:: DOCUMENT TEXT ::
Remember this blog deals with cancer on a timeline from diagnosis through making treatment decisions, overcoming the personal, interpersonal, social and spiritual impacts of diagnosis and treatment, and then remission, possible relapse and, for some, the home stretch when treatment is no longer effective. You have to start at the beginning as each entry builds on prior blogs. We are now still focusing on the early stages of dealing with the life impacts of diagnosis and treatment. The rest comes in the weeks ahead. Todays topic:

 Avoid fearful people. Don't give them any airtime; none at all.  Surround yourself with safe people and be on the lookout for the dangerous ones that are often uncomfortable talking about life with cancer. They will default to expressing their sympathy or their fears, or to telling you about someone else who died or had a terrible experience. Be prepared, interrupt them and change the subject. Ask them a question about themselves or tell them about some other aspect of your life. They will be grateful and you will be spared.

 It is exceedingly unlikely that someone else's cancer experience will biologically match your own even if it is the same type. It is more likely that their story will a source of confusion or alarm.

(Stored rows)
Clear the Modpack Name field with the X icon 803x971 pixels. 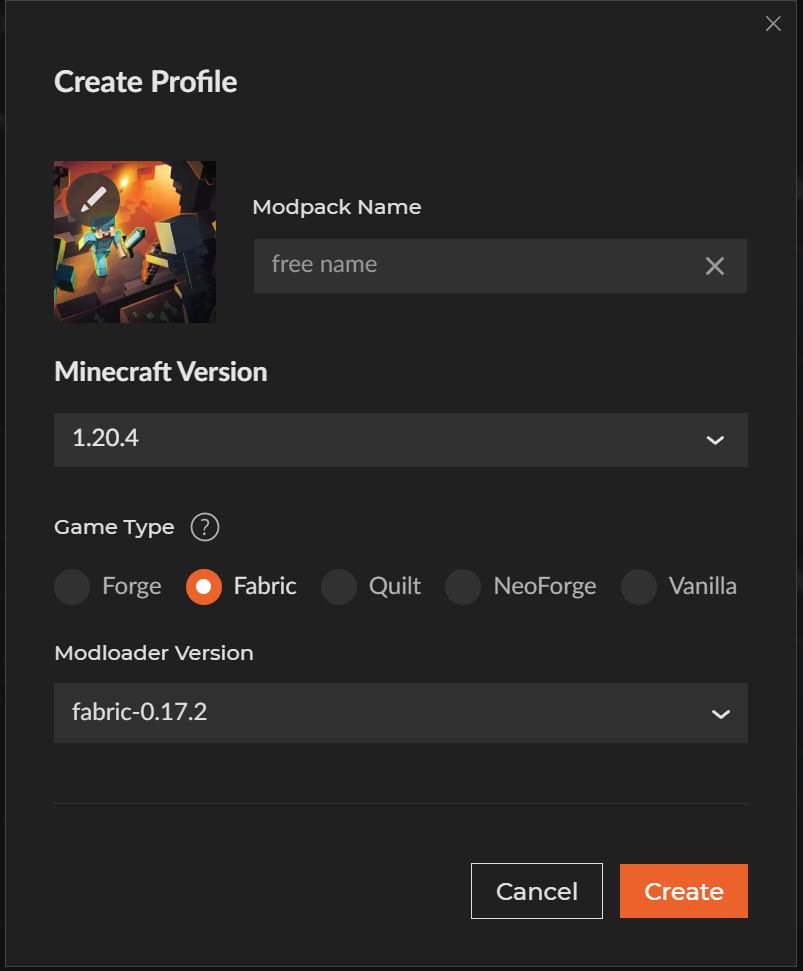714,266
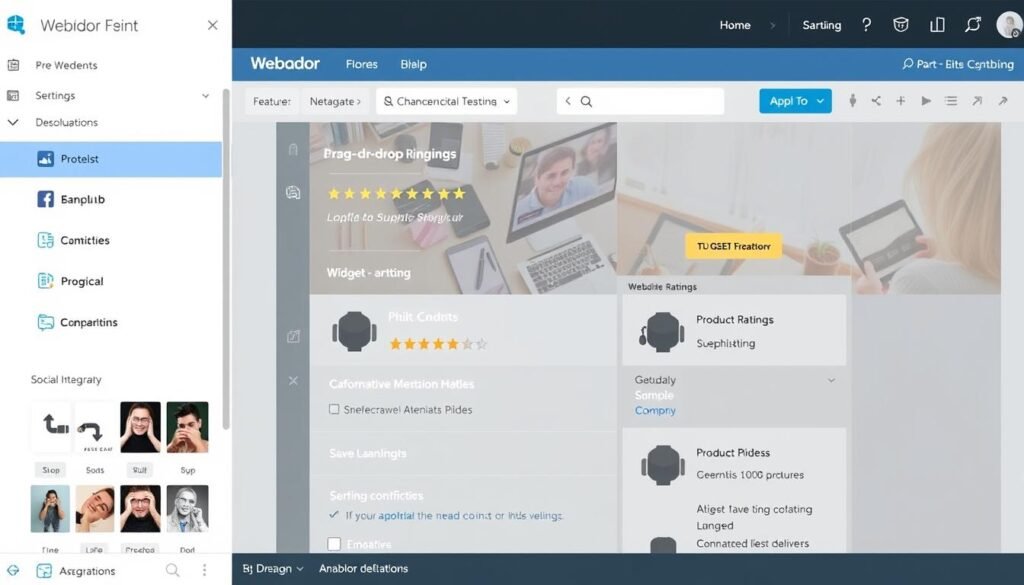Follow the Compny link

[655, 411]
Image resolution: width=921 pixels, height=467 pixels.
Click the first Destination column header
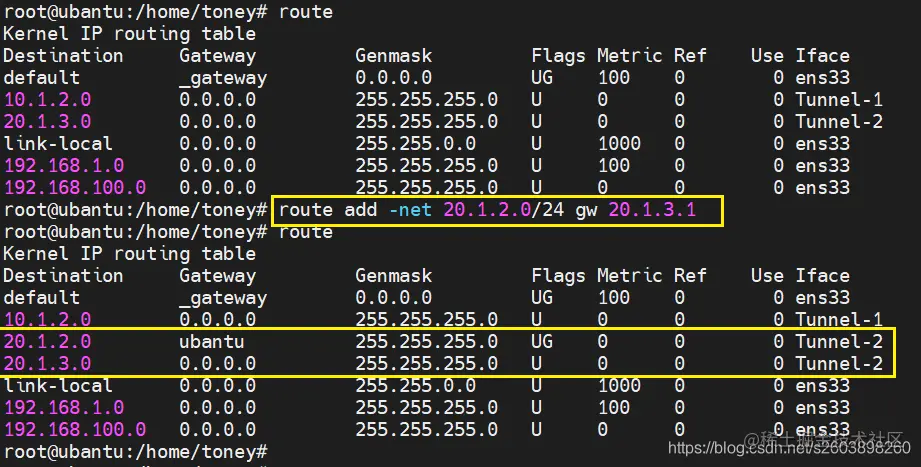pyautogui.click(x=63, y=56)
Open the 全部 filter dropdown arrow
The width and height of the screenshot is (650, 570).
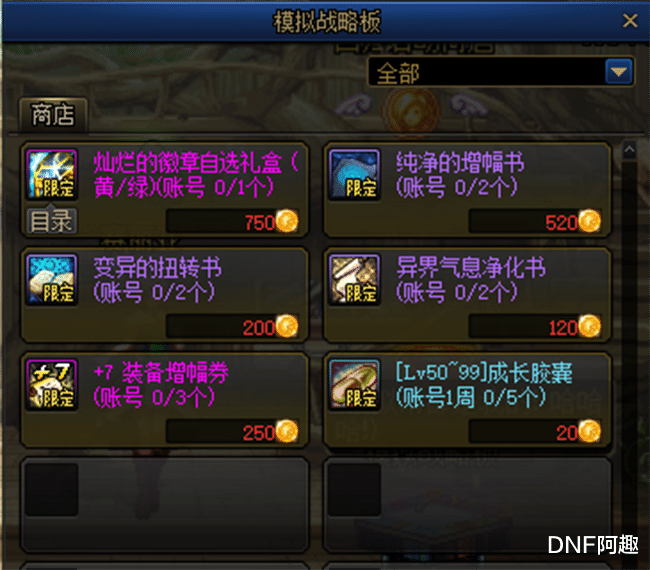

:: PROBLEMS TO WORK ON ::
A – Answer these questions from the cancer blog entry:
(i) Where does the entry say readers have to start, and why?
(ii) What should you do when someone begins expressing sympathy or fears or telling about someone else who died?
(iii) How likely is it that someone else's cancer experience will biologically match your own?
B – Write the next part of the cancer blog entry, picking up after its final sentence.
The rows were taken from a different source than the text.

:: ANSWER LIST ::
A –
(i) Readers have to start at the beginning, because each entry builds on prior blogs.
(ii) Be prepared, interrupt them and change the subject, by asking them a question about themselves or telling them about some other aspect of your life.
(iii) It is exceedingly unlikely, even if it is the same type of cancer.

B –
 I caution patients that breast cancer is like an apple. There are countless varieties, red delicious, Fuji, Gala, and Granny Smith. They look different, taste different, some good to eat and others good for pies. All cancers are like that. Same name, but different behaviors, different treatments, different outcomes. Unless your friend brings an encouraging story about someone’s inspiring, triumphant life in spite of cancer, change the subject. All their other stories are just anxiety-fodder for the Dragon to feed you. You don't need them.

Be intentional in initiating conversation about the rest of your life. It will help sustain your relationships. Many people are uncomfortable talking about cancer and run out of things to say pretty fast. Understand that their discomfort comes from fear and ignorance. If you are afraid, they will be too. If you are relaxed, they will usually follow your lead. You can take control and help them be comfortable around you. Otherwise you can experience a growing sense of loneliness and disengagement from life if such people need to avoid you to protect their own relational inadequacies. Save both of you and your relationship by steering conversation into other topics.